To Drive Through Europe
In A Coach Suited Them Very Well.
It was a form of travel which likewise
suited country squires' sons; for with the spread of the fashion
From
Court to country not only great noblemen and "utter gallants" but plain
country gentlemen aspired to send their sons on a quest for the "bel
air." Their idea of how this was to be done being rather vague, the
services of a governor were hired, who found that the easiest way of
dealing with Tony Lumpkin was to convey him over an impressive number of
miles and keep him interested with staring at buildings. The whole aim
of travel was sadly degenerated from Elizabethan times.
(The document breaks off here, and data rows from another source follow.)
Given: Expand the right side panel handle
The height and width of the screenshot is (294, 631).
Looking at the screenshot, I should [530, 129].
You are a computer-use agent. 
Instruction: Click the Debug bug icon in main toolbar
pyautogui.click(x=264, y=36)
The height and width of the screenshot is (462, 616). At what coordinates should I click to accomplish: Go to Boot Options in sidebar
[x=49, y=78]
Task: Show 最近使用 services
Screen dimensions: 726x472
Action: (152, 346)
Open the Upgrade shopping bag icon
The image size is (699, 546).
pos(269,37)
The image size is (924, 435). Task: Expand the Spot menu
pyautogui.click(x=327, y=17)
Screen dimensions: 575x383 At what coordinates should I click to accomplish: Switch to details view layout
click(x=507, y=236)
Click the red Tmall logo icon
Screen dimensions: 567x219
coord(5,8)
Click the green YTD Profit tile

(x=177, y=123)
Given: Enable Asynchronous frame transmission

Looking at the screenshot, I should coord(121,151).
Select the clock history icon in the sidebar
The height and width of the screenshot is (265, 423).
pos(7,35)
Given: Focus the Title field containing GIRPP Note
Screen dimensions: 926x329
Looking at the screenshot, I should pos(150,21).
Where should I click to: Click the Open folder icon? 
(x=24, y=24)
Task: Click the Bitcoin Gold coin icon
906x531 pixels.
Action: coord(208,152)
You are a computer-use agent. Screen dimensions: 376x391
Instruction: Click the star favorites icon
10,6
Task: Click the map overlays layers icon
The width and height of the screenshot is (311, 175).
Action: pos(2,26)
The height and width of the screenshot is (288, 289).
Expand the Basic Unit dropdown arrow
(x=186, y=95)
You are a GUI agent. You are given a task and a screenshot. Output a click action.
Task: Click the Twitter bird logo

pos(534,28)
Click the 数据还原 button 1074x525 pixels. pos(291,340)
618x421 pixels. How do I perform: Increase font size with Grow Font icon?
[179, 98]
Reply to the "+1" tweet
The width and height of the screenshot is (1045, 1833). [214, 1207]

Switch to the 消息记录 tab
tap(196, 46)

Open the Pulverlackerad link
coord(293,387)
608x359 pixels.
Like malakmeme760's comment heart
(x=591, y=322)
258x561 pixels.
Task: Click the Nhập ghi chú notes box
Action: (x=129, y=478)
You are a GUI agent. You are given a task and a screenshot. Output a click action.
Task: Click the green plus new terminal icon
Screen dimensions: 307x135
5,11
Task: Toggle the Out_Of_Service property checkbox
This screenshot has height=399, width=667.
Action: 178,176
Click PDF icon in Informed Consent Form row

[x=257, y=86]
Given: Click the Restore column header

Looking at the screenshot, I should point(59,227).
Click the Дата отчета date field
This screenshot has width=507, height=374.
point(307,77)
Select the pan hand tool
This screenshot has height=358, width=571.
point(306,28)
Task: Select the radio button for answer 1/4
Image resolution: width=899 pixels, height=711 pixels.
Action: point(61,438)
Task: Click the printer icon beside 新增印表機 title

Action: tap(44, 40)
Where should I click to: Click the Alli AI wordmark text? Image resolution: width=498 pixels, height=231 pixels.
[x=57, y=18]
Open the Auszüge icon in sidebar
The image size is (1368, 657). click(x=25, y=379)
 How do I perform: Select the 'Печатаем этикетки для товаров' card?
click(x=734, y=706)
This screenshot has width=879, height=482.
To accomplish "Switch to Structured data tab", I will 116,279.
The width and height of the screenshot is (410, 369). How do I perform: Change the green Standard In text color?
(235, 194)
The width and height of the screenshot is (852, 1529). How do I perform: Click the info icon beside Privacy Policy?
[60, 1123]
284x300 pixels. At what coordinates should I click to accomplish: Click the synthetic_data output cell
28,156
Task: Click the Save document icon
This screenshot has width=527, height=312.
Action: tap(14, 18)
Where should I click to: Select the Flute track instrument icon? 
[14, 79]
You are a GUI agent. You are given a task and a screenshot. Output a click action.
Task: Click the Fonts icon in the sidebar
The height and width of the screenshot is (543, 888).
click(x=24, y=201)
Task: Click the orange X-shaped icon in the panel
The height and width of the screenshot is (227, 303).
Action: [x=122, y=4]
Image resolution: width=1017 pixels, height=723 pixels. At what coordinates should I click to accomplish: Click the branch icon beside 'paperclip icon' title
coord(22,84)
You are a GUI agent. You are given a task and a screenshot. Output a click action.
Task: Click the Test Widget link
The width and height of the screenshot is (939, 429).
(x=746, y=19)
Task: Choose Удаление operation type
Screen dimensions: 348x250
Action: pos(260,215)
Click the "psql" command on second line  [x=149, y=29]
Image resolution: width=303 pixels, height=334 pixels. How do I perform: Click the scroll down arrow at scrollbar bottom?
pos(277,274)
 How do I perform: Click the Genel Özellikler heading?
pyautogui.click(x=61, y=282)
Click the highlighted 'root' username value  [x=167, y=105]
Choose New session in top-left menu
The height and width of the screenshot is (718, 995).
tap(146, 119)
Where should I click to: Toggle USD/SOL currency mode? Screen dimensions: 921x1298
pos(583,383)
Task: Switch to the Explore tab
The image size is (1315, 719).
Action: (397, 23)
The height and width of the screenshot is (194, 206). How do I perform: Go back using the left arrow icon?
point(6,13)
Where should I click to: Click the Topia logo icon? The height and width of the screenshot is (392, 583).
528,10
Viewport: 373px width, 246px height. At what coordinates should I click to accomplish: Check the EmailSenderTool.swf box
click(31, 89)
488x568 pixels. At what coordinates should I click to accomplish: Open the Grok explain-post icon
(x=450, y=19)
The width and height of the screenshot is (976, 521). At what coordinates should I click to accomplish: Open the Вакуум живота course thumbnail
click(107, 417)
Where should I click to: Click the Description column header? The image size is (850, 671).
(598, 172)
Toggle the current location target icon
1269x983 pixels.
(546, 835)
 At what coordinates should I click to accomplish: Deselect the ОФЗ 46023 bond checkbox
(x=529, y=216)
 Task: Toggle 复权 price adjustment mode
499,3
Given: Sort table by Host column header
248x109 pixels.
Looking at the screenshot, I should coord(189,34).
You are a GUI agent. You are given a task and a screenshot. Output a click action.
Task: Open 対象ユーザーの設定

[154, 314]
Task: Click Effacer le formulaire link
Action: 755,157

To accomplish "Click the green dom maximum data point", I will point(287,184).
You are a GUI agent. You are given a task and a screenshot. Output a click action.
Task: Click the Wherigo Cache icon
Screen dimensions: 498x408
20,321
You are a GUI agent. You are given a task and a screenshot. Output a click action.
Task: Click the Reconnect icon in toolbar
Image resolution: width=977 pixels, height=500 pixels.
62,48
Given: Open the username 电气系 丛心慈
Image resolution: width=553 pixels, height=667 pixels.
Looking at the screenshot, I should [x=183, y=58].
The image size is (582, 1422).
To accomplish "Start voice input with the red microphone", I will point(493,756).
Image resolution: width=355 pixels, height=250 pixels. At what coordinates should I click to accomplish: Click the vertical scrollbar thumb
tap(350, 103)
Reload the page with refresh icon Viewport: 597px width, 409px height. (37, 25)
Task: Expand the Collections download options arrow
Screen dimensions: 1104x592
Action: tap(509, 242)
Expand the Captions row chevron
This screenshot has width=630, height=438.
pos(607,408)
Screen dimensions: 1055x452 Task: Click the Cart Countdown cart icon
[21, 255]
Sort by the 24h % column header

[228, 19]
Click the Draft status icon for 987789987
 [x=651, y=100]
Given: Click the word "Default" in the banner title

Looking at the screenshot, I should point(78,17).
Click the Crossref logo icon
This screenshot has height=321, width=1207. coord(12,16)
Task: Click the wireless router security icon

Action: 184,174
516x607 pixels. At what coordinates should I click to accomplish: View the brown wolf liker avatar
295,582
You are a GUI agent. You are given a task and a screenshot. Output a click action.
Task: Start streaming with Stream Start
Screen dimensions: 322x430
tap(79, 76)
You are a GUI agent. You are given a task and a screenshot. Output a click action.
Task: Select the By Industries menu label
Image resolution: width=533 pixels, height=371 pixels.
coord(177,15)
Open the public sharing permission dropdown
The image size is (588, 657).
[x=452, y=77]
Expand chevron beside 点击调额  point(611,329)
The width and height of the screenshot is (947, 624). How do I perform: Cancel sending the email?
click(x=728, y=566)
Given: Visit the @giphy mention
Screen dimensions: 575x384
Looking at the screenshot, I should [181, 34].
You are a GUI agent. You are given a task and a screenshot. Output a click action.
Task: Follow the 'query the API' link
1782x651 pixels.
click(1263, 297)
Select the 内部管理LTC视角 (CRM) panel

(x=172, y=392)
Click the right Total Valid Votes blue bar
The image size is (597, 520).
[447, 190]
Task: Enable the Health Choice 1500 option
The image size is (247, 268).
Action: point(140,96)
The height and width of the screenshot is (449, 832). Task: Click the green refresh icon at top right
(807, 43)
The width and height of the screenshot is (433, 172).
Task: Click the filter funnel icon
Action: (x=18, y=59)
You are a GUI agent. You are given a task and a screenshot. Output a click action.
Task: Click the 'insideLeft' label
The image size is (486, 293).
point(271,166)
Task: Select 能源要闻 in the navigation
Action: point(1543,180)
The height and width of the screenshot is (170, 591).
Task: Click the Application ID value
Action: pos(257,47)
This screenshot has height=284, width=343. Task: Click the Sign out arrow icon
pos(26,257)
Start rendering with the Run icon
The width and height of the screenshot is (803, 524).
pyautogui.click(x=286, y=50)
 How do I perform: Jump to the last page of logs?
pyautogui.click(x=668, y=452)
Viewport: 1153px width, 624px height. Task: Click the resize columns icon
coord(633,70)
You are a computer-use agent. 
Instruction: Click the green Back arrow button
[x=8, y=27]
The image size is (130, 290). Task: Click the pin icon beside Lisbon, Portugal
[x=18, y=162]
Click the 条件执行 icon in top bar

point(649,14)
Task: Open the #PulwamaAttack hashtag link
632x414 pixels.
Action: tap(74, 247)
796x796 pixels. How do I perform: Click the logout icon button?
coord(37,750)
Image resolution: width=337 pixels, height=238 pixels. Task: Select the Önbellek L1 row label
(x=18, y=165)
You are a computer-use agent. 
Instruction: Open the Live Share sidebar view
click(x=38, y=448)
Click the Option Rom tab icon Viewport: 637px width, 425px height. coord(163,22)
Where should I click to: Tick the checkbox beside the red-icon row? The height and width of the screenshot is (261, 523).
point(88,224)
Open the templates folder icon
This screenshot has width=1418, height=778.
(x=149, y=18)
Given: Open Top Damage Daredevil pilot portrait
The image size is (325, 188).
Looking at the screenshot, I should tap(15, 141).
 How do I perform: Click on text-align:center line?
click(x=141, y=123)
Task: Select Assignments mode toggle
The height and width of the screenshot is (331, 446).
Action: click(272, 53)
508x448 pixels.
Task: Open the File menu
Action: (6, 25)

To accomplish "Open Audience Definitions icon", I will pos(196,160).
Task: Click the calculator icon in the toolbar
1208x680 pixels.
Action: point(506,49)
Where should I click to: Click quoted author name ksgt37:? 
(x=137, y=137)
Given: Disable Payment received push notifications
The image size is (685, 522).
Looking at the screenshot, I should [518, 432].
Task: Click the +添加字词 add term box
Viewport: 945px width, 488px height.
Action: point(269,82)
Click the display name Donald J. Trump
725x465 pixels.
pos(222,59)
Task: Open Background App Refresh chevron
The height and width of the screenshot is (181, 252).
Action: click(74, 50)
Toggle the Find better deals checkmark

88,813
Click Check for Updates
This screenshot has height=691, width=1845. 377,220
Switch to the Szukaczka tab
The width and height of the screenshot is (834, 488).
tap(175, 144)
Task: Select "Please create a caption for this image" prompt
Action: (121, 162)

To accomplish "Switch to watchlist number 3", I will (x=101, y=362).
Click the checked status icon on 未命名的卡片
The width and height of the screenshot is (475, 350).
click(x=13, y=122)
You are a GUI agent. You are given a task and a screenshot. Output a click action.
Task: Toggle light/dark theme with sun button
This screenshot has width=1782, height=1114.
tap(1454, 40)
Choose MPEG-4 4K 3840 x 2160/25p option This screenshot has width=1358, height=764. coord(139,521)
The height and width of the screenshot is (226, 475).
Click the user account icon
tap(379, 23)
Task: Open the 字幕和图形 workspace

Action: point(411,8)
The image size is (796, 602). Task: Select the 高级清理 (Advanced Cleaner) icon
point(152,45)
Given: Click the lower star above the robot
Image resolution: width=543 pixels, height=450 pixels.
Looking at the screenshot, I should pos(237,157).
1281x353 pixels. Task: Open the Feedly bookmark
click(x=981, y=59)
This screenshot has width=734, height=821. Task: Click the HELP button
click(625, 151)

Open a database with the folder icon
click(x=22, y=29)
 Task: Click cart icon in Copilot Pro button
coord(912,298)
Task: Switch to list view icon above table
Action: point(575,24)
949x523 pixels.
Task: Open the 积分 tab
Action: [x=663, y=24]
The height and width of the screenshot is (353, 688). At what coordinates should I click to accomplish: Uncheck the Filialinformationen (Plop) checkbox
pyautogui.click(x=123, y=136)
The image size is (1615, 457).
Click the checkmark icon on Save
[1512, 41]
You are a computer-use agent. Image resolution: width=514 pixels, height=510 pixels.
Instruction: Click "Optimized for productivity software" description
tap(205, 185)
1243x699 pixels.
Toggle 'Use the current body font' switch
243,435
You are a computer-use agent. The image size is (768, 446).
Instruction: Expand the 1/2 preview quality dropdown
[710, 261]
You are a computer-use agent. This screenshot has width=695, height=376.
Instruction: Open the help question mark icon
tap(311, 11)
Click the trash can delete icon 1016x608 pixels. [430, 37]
Cynical parents
like Francis Osborn had not the slightest faith in its good effects, but
recommended it solely because it was the fashion. "Some to starch a more
serious face upon wanton, impertinent, and dear bought Vanity, cry up
'Travel' as 'the best Accomplisher of Youth and Gentry,' tho' detected
by Experience in the generality, for 'the greatest Debaucher' ... yet
since it advanceth Opinion in the World, without which Desert is useful
to none but itself (Scholars and Travellers being cried up for the
highest Graduates in the most universal Judgments) I am not much
unwilling to give way to Peregrine motion for a time."[304]
In short, the object of the Grand Tour was to see and be seen. The very
term seems to be an extension of usage from the word employed to
describe driving in one's coach about the principal streets of a town.